From 0b3a55b9fedb95a5824ae6d85e99c4b829c243e6 Mon Sep 17 00:00:00 2001
From: Arnaud A <arnaud.alcabas@gmail.com>
Date: Sun, 3 Nov 2024 03:15:54 +0100
Subject: [PATCH] docs: Update documentation for text-to-audio feature
 regarding response_format (#4038)

---
 docs/content/docs/features/text-to-audio.md | 18 ++++++++++++++++++
 1 file changed, 18 insertions(+)

diff --git a/docs/content/docs/features/text-to-audio.md b/docs/content/docs/features/text-to-audio.md
index 0e82f7f0..f0bd2c0c 100644
--- a/docs/content/docs/features/text-to-audio.md
+++ b/docs/content/docs/features/text-to-audio.md
@@ -201,3 +201,21 @@ curl -L http://localhost:8080/tts \
 "input": "Bonjour, je suis Ana Florence.
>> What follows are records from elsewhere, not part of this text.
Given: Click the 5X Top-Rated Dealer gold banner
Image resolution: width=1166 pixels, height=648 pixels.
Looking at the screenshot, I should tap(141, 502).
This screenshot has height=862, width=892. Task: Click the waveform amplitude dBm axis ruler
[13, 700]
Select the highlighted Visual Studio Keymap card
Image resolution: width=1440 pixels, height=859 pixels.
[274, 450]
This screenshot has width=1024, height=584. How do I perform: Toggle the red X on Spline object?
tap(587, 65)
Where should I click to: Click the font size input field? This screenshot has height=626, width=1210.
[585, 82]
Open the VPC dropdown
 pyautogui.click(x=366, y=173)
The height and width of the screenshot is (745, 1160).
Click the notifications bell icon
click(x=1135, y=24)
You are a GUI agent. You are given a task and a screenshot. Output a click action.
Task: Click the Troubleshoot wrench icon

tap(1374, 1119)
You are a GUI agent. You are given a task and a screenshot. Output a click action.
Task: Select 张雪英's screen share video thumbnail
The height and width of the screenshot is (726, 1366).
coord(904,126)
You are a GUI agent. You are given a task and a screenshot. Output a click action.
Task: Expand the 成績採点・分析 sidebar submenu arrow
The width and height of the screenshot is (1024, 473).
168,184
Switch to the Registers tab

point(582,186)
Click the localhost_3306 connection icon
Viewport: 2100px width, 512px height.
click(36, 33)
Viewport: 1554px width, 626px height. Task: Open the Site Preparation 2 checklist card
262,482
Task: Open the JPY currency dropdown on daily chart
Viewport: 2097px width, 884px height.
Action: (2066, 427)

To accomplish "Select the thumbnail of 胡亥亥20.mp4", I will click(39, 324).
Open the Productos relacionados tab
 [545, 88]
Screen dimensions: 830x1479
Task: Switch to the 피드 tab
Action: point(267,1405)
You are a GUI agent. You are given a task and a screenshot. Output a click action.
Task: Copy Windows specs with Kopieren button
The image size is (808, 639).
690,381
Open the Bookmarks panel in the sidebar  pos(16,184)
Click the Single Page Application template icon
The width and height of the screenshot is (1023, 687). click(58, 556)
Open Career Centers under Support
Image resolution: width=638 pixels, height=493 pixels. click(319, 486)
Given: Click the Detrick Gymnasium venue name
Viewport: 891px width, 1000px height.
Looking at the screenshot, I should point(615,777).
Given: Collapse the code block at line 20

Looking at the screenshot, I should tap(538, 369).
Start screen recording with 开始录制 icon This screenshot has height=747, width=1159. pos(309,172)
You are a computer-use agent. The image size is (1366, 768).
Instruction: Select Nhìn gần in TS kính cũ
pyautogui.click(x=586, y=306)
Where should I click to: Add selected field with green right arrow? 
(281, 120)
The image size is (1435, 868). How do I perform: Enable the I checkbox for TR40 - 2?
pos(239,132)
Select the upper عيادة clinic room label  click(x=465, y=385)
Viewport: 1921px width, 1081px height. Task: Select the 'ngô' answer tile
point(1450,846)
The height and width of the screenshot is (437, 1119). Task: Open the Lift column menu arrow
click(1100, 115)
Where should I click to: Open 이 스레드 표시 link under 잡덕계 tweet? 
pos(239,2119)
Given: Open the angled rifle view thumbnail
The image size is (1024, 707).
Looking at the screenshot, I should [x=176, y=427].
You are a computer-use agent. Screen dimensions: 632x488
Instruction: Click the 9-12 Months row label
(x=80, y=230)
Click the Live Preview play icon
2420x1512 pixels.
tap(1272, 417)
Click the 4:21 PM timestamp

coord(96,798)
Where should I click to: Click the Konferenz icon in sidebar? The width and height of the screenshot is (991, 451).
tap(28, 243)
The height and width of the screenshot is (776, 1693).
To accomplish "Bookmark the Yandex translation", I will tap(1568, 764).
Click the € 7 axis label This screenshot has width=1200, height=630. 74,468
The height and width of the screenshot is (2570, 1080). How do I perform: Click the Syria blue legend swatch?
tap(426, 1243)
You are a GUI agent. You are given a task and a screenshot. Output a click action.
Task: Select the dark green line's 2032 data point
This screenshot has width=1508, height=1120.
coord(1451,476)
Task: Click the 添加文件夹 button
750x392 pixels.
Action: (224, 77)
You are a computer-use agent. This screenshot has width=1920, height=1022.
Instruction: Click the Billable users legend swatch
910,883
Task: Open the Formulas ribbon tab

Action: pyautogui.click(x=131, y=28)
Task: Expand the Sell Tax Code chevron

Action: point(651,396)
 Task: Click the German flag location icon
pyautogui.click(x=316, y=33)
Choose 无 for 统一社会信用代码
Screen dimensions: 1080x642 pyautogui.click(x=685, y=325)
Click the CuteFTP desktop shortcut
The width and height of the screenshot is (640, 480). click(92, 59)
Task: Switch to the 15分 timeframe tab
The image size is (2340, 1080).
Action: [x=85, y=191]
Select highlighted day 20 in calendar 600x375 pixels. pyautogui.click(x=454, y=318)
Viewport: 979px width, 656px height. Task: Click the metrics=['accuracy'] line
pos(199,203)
Comment puis-je vous aider?"
 }' | aplay
 ```
+
+## Response format
+
+To provide some compatibility with OpenAI API regarding `response_format`, ffmpeg must be installed (or a docker image including ffmpeg used) to leverage converting the generated wav file before the api provide its response.
+
+Warning regarding a change in behaviour. Before this addition, the parameter was ignored and a wav file was always returned, with potential codec errors later in the integration (like trying to decode a mp3 file from a wav, which is the default format used by OpenAI)
+
+Supported format thanks to ffmpeg are `wav`, `mp3`, `aac`, `flac`, `opus`, defaulting to `wav` if an unknown or no format is provided.
+
+```bash
+curl http://localhost:8080/tts -H "Content-Type: application/json" -d '{
+  "input": "Hello world",
+  "model": "tts",
+  "response_format": "mp3"
+}'
+```
+
+If a `response_format` is added in the query (other than `wav`) and ffmpeg is not available, the call will fail.